Task to carry out:
Rewrite the listing from the line with "Click the axis title Time, s" to the line with "pos(166,106)", putting "Select" in place of "Mark" and keeping everything else the same.

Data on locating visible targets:
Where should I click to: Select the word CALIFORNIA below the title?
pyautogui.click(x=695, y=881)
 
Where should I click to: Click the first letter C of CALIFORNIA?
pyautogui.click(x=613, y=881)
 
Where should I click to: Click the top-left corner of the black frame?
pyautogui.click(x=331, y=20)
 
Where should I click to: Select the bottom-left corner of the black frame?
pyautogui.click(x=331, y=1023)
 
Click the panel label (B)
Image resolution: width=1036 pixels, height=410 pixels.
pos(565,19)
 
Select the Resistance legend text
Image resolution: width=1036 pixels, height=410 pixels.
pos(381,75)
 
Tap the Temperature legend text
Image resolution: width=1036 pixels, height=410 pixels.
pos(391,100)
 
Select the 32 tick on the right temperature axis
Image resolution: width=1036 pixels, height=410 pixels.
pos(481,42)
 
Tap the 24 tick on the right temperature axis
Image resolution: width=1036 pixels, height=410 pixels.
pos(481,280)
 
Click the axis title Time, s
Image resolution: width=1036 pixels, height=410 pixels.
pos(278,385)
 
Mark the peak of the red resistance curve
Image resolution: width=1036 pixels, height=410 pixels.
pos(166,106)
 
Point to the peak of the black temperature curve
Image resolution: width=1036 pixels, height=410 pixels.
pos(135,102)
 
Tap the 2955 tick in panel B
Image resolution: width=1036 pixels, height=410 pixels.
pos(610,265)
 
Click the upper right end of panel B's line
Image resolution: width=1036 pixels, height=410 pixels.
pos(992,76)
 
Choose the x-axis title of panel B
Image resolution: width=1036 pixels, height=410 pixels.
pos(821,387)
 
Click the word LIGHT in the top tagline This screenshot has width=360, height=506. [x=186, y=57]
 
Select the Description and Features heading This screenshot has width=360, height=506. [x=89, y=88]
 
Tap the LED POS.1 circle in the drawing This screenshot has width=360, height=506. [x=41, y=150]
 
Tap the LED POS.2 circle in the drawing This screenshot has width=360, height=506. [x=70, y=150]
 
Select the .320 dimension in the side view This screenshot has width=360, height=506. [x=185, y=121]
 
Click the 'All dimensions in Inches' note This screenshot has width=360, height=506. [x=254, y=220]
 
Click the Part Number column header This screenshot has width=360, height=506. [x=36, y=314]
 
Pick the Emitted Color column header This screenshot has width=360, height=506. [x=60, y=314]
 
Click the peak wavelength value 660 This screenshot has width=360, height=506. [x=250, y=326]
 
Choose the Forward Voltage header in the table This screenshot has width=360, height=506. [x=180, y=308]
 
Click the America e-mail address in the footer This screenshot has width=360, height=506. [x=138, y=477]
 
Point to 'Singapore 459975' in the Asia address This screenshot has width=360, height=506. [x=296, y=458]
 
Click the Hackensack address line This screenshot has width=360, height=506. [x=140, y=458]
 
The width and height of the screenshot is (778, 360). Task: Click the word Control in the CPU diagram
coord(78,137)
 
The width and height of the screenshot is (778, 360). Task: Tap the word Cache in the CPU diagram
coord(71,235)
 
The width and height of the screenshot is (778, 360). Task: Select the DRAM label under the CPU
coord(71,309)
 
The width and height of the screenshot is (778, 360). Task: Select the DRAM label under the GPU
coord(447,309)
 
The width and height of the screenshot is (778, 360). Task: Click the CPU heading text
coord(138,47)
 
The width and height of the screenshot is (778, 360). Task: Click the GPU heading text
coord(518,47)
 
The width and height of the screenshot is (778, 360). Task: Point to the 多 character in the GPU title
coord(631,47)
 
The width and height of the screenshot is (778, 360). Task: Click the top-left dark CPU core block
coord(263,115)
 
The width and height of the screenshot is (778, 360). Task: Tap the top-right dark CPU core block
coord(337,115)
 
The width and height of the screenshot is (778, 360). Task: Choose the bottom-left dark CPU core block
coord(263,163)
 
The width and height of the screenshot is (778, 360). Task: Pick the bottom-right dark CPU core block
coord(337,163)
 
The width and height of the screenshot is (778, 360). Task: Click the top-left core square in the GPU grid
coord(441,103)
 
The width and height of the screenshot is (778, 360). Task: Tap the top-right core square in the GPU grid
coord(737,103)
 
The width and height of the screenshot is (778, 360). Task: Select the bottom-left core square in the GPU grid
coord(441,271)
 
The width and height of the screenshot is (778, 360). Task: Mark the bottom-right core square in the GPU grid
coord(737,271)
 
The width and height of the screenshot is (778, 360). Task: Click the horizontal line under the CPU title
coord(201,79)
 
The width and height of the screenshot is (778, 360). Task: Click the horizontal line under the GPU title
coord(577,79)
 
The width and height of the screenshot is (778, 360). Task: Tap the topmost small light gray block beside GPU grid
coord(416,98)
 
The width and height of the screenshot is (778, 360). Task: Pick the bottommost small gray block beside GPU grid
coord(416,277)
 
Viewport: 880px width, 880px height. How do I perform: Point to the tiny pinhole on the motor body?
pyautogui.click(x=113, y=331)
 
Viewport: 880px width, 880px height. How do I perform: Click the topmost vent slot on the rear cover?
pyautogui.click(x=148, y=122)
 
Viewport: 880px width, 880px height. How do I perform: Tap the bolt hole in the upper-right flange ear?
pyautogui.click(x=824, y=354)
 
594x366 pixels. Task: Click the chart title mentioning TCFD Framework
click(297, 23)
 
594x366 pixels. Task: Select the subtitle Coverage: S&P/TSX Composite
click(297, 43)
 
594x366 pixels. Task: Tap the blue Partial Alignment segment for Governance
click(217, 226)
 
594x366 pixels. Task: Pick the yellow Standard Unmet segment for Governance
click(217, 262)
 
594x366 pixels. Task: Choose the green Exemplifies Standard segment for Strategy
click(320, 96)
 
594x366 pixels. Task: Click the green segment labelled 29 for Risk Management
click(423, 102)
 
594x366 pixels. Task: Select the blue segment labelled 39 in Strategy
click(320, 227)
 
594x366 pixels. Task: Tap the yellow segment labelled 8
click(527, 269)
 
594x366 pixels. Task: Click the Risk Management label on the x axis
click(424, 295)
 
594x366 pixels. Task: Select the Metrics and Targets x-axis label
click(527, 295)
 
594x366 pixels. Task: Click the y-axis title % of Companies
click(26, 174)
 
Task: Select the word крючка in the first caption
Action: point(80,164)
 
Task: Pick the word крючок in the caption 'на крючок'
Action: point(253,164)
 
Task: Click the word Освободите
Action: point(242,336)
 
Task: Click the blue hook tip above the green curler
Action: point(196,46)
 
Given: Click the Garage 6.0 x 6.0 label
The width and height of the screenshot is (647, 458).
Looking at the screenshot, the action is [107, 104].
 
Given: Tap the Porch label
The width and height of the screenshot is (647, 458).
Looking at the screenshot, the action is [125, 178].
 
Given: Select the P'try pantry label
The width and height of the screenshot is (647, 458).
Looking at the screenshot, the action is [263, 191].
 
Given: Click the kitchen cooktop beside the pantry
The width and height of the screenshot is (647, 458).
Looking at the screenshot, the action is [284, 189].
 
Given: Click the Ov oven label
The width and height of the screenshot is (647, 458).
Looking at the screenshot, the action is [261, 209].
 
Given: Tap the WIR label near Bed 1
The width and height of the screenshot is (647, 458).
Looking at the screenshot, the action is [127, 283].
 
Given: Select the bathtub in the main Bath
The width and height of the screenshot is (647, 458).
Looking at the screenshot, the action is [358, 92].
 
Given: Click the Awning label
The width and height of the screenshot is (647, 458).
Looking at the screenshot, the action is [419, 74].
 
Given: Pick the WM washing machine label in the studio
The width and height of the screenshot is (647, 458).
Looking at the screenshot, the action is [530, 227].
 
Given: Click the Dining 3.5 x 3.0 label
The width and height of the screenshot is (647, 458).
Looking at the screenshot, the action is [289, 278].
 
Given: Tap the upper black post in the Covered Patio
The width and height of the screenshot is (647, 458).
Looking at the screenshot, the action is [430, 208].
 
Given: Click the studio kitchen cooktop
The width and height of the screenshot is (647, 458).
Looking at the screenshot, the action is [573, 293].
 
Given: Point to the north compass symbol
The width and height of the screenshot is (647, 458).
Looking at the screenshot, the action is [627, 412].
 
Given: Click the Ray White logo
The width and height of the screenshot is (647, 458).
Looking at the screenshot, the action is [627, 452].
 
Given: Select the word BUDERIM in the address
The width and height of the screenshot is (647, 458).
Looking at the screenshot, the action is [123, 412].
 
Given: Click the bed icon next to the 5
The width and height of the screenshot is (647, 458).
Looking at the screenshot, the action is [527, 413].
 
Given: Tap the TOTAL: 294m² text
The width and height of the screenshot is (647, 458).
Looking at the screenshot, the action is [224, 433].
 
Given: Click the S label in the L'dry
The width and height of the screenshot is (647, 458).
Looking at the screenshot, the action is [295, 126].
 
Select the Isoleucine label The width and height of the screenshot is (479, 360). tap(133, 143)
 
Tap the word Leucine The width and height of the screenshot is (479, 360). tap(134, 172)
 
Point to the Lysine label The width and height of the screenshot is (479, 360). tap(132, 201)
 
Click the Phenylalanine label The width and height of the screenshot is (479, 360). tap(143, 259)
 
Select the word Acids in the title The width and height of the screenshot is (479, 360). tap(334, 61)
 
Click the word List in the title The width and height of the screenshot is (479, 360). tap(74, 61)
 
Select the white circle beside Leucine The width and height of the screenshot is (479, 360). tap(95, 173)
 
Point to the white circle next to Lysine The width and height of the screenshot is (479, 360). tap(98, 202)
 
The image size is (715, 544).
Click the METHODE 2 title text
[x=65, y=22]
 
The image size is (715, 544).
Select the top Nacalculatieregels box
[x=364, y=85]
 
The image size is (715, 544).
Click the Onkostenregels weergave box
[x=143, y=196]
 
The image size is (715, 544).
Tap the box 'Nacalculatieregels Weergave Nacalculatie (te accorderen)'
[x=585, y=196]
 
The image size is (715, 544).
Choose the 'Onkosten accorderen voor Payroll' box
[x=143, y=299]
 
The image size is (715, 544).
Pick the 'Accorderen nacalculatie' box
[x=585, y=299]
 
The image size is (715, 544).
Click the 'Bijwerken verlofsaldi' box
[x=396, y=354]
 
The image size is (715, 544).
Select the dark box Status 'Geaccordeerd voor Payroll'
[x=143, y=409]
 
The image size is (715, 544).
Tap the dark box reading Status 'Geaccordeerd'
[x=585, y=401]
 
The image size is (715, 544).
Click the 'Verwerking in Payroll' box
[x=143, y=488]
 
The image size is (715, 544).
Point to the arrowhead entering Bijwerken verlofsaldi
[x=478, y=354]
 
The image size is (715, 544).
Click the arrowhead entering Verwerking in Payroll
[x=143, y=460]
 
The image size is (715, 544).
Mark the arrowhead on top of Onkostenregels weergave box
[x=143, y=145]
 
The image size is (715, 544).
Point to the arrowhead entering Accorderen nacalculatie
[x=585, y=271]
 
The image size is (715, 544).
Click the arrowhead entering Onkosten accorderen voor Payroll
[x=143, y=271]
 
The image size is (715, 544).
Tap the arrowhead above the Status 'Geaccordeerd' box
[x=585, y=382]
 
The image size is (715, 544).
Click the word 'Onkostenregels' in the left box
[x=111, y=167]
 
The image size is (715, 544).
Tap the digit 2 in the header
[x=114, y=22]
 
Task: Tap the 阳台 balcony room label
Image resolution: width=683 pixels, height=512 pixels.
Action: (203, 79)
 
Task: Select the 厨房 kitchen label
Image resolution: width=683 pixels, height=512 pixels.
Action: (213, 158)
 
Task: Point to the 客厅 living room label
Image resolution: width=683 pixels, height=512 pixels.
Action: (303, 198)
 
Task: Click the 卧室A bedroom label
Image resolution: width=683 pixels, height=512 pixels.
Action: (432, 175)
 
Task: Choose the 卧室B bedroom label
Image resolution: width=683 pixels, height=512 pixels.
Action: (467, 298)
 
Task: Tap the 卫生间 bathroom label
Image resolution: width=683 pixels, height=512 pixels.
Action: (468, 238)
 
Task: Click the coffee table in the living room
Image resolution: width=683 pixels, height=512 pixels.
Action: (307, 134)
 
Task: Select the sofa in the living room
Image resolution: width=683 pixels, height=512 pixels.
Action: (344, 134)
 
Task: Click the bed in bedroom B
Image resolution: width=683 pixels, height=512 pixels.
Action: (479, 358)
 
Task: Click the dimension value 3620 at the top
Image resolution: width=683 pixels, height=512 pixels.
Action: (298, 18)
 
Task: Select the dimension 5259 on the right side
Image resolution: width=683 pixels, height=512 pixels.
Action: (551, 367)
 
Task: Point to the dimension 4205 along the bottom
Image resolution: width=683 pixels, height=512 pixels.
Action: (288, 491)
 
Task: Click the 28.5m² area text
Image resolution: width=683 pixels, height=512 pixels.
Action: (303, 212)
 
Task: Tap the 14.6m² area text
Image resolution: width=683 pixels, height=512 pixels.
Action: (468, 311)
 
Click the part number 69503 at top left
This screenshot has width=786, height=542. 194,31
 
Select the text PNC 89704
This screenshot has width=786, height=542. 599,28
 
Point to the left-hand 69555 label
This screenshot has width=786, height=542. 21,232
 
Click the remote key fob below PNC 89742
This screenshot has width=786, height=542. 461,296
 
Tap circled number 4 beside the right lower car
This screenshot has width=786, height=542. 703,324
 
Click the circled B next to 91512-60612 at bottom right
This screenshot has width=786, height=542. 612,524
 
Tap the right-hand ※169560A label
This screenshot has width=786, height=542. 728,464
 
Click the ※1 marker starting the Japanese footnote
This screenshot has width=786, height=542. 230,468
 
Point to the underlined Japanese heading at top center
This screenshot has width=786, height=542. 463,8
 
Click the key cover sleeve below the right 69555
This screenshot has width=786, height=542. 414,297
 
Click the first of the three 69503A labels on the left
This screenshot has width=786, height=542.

Result for this exercise:
Click the axis title Time, s
Image resolution: width=1036 pixels, height=410 pixels.
pos(278,385)
 
Select the peak of the red resistance curve
Image resolution: width=1036 pixels, height=410 pixels.
pos(166,106)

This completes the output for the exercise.